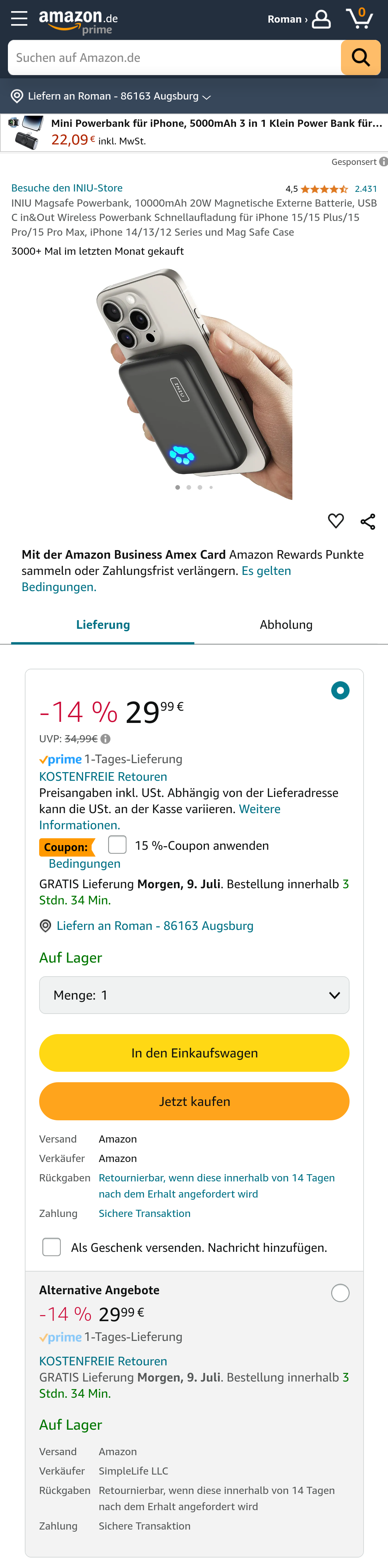Tap the share icon
Image resolution: width=388 pixels, height=1568 pixels.
coord(368,522)
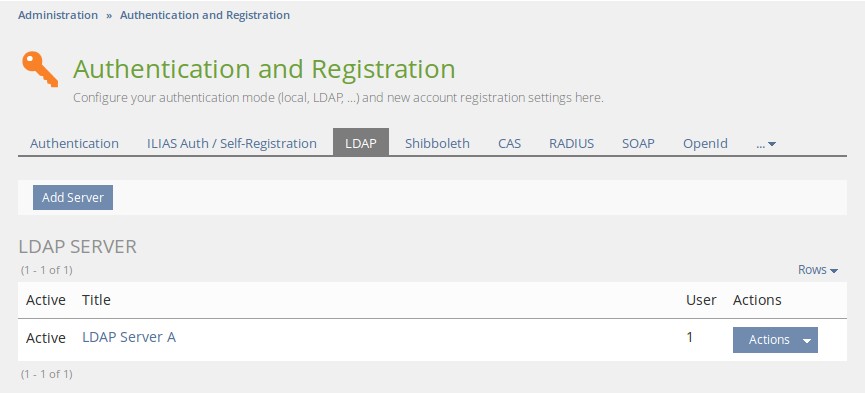Open the LDAP Server A link
This screenshot has height=393, width=865.
click(129, 337)
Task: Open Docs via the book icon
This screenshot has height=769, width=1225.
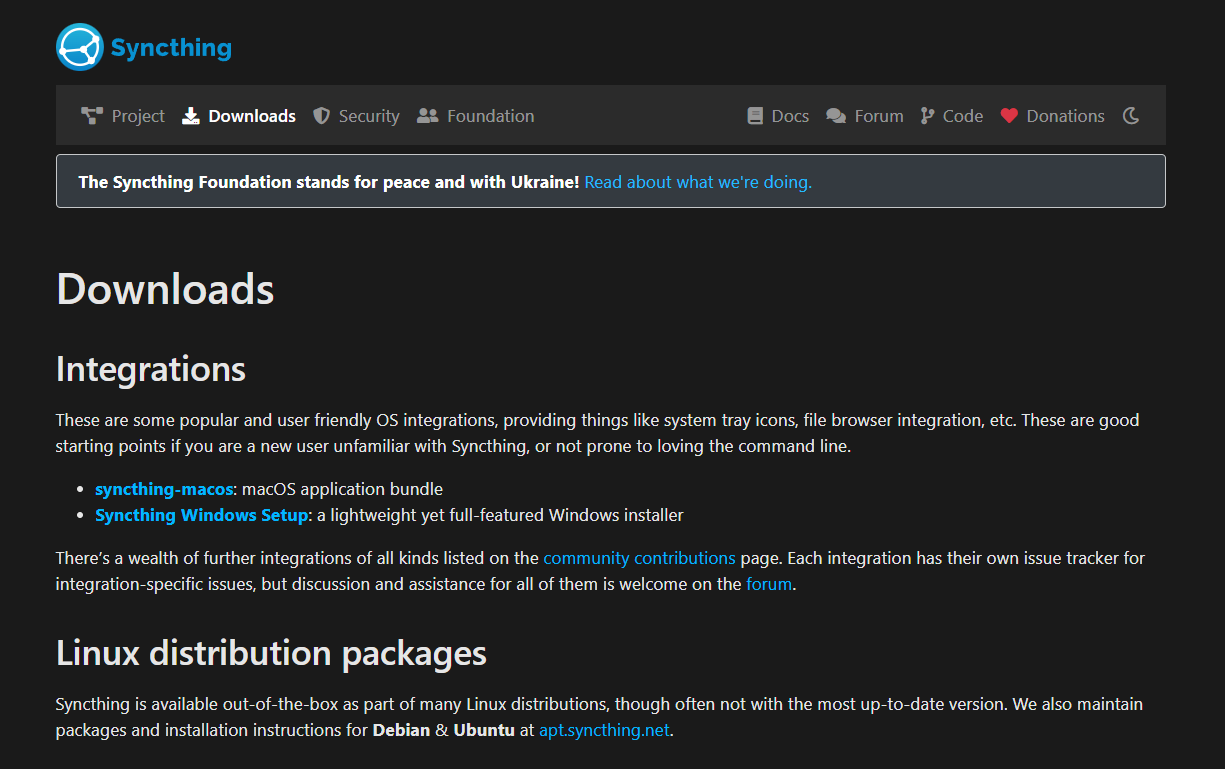Action: pos(754,115)

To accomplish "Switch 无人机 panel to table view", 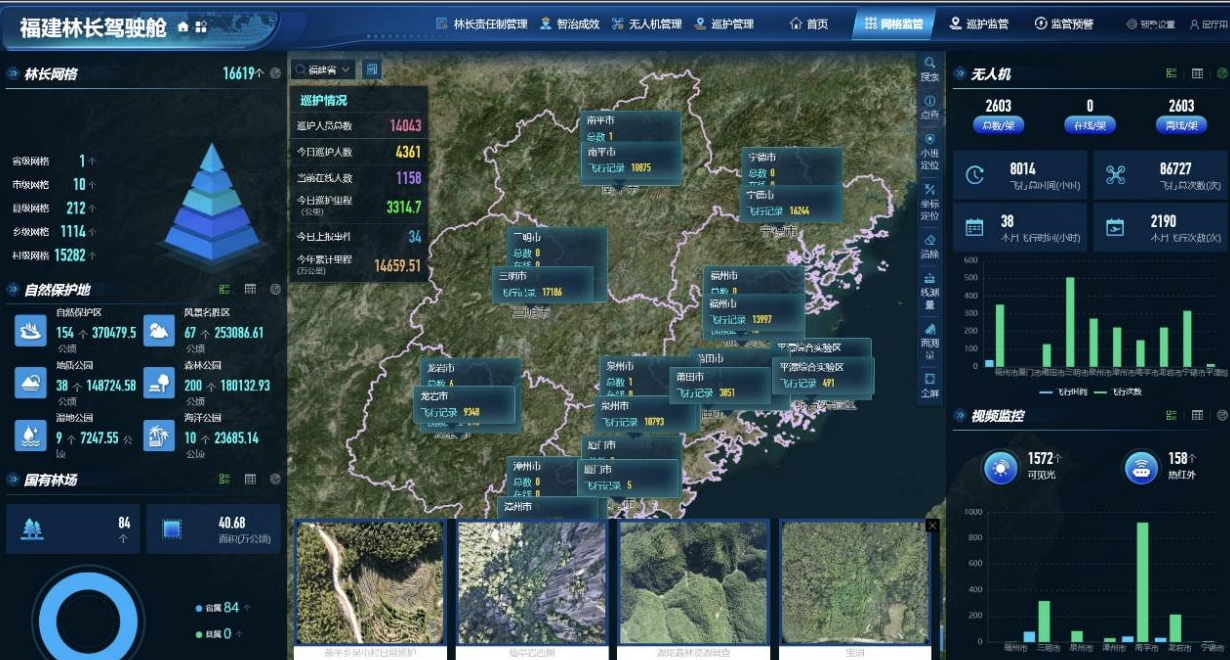I will (x=1197, y=74).
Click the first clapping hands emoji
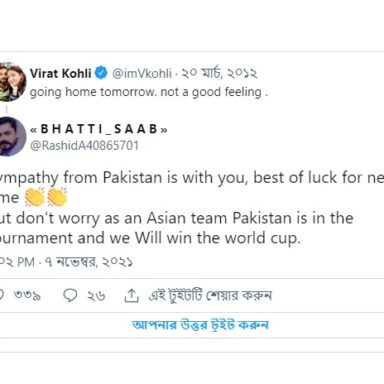 (34, 197)
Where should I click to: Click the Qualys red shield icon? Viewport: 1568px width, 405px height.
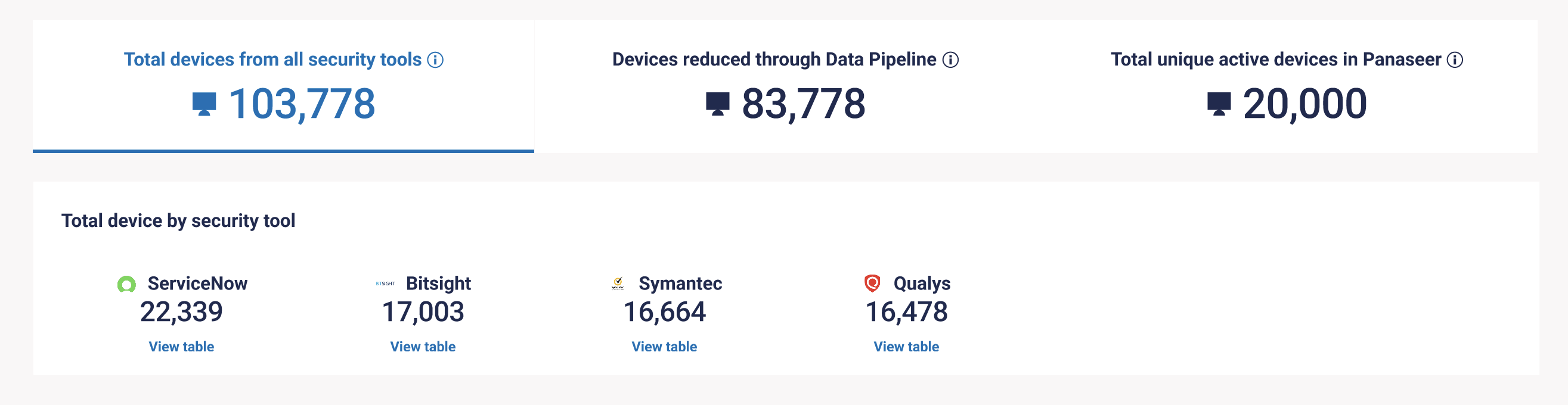872,284
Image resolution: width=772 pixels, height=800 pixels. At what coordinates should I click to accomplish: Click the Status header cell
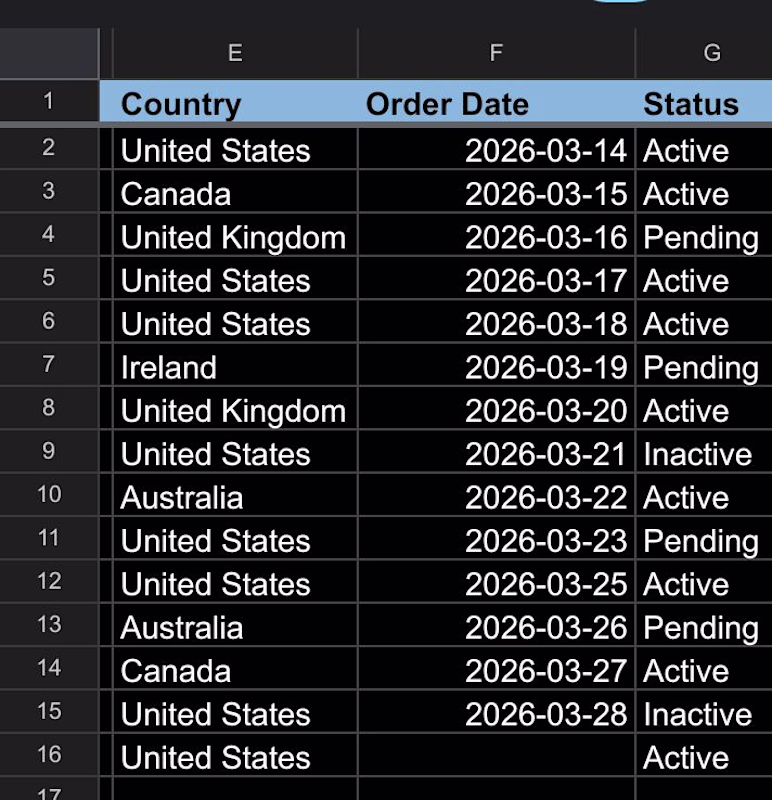pyautogui.click(x=704, y=104)
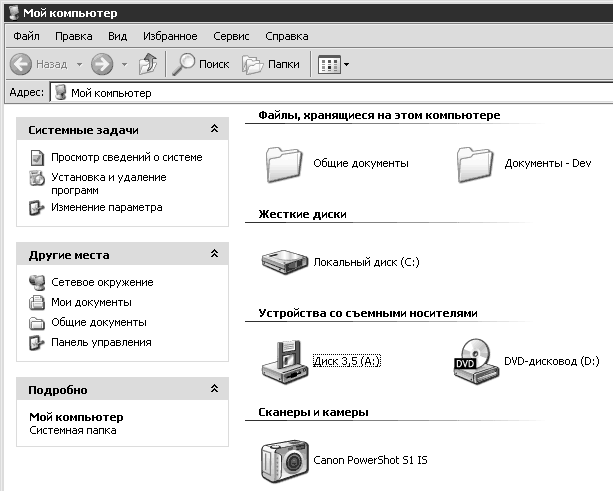Open the Canon PowerShot S1 IS camera icon

pos(283,461)
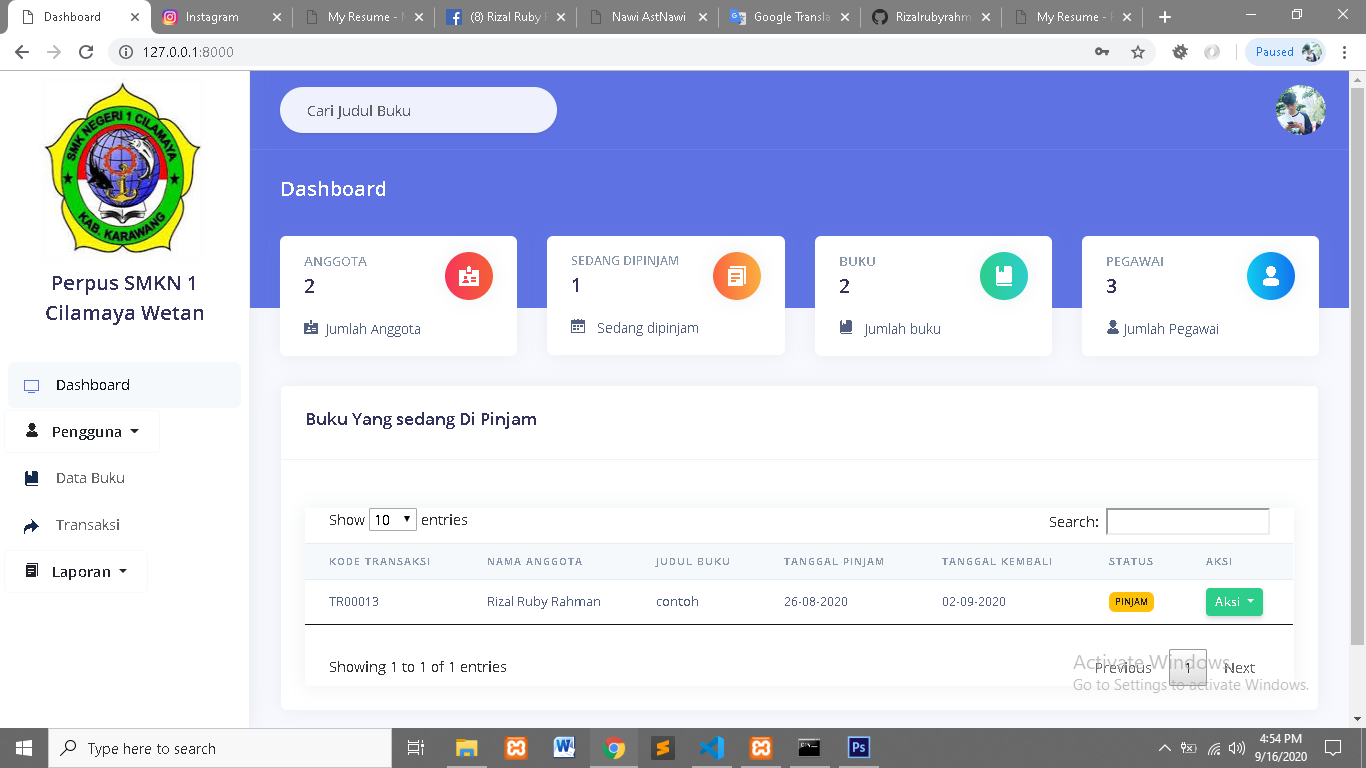1366x768 pixels.
Task: Go to Transaksi in the sidebar
Action: tap(88, 525)
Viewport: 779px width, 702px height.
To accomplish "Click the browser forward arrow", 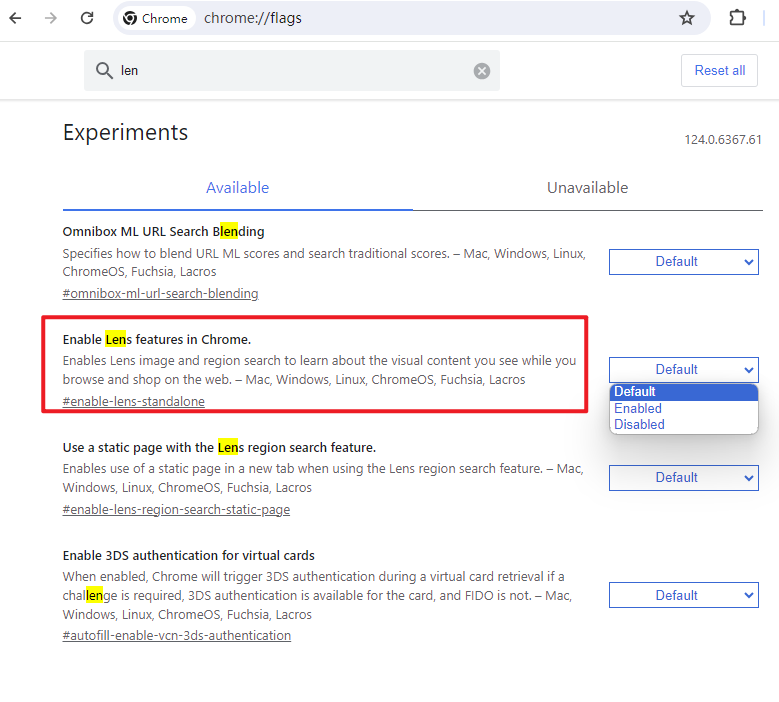I will (51, 18).
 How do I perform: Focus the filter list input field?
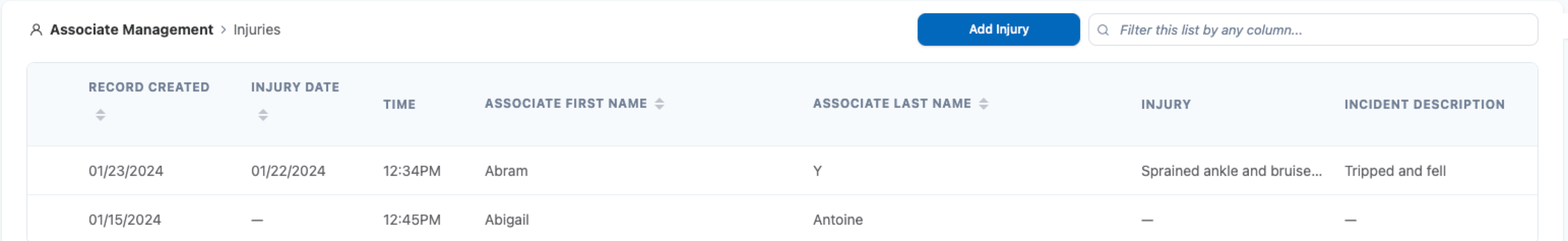[1321, 30]
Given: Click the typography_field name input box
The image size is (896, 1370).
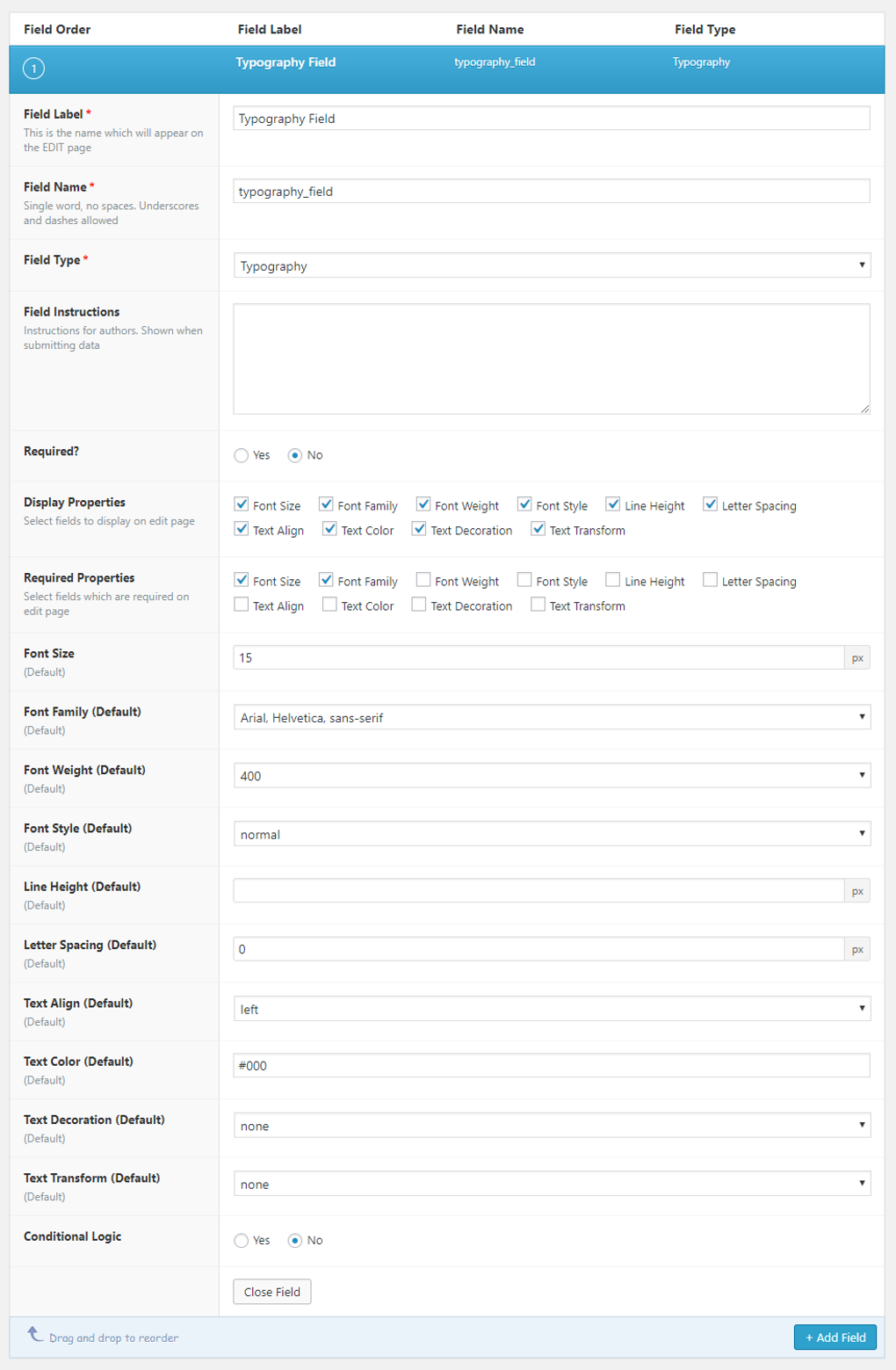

----

__About this exercise__
Beginning at the line above that contains "Where should I" and going on through the line that contains "Viewport: 779px width, 702px height.", please copy every line exactly, leaving the pictures out and adding nothing.

__Result of the exercise__
Where should I click to: Click the Qualys red shield icon? Viewport: 1568px width, 405px height.
872,284
Image resolution: width=772 pixels, height=800 pixels. At what coordinates should I click to accomplish: Click the Status header cell
pyautogui.click(x=704, y=104)
Open the Canon PowerShot S1 IS camera icon

pos(283,461)
1366x768 pixels.
Task: Go to Transaksi in the sidebar
Action: tap(88, 525)
Viewport: 779px width, 702px height.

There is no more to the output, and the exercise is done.